The bill channels modest, multi‑year federal funding into paid returnships and SME grants to help mid‑career and rural workers reenter STEM, trading a $50M/year authorization and risks that funds may subsidize employers, favor well‑resourced providers, or displace other budget priorities if placements are not sustained.
Mid‑career unemployed and underemployed workers receive paid, above‑entry 'returnships' and training that improve chances to reenter STEM careers.
The program is authorized at $50M per year (FY2026–FY2030) and creates dedicated grant funding (tiered award sizes) for small and medium enterprises to hire and train experienced workers, giving multi‑year funding certainty and boosting employer hiring/training capacity.
Rural workers are prioritized for returnships and retraining, expanding access to STEM reskilling and potential local job opportunities outside urban centers.
Participants and taxpayers risk that grant‑funded returnships subsidize employer costs without producing sustained, long‑term placements for workers.
All taxpayers fund $50M annually over five years, which could displace other workforce priorities or require tradeoffs in the federal budget.
Limiting eligibility to small and medium enterprises excludes large employers, potentially reducing placement opportunities in big firms for participants.
Based on analysis of 2 sections of legislative text.
Authorizes a competitive grant program to fund paid STEM "returnships" for mid‑career unemployed or underemployed workers and funds it at $50M/year for FY2026–FY2030.
Official title: Amend the Workforce Innovation and Opportunity Act to create a new national program to support mid-career workers in reentering the STEM workforce, by providing funding to small- and medium-sized STEM businesses so the businesses can offer paid internships or other returnships that lead to positions above entry level.

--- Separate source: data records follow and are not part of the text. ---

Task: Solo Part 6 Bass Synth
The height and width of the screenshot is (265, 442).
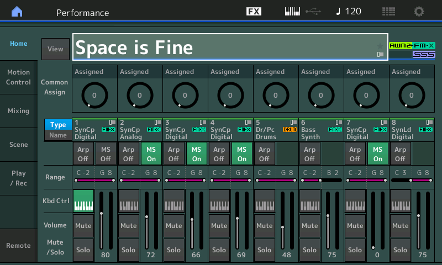Action: pyautogui.click(x=309, y=250)

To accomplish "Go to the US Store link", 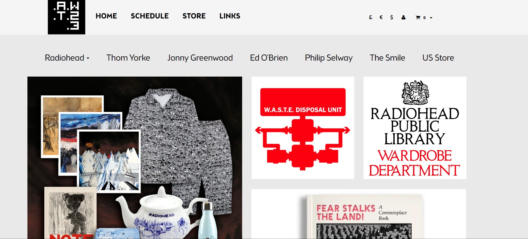I will 438,58.
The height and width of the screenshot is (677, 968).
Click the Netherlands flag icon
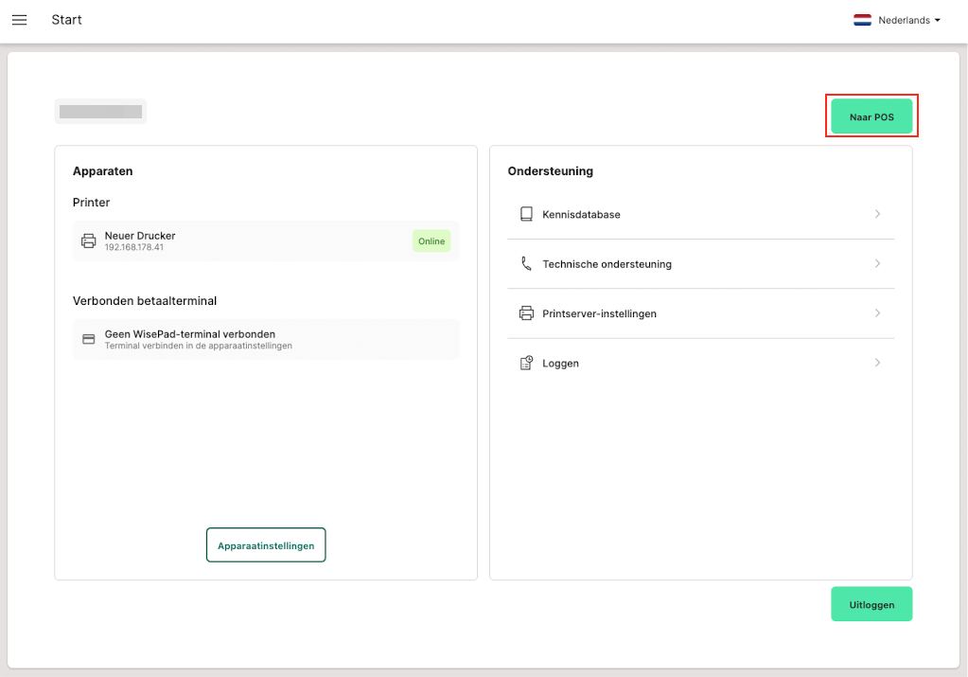click(862, 20)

Introduced July 16, 2025 by Jacklyn Sheryl Rosen · Last progress July 16, 2025
Creates a new competitive RESTART grant program under the Workforce Innovation and Opportunity Act to fund “returnships” — paid internships, apprenticeships, or similar above-entry-level positions — to help mid‑career skilled unemployed or underemployed workers reenter or transition into STEM fields. Grants run 3–5 years, prioritize rural workers, set award bands for small and medium-sized employers/consortia, require reporting and evaluation, and authorize $50 million per year for FY2026–FY2030. The program defines eligible employers and terms, limits how grant funds may be used (including a cap on using funds to pay existing employee salaries), requires coordination with State workforce boards, and redesignates the existing statutory cross‑references accordingly.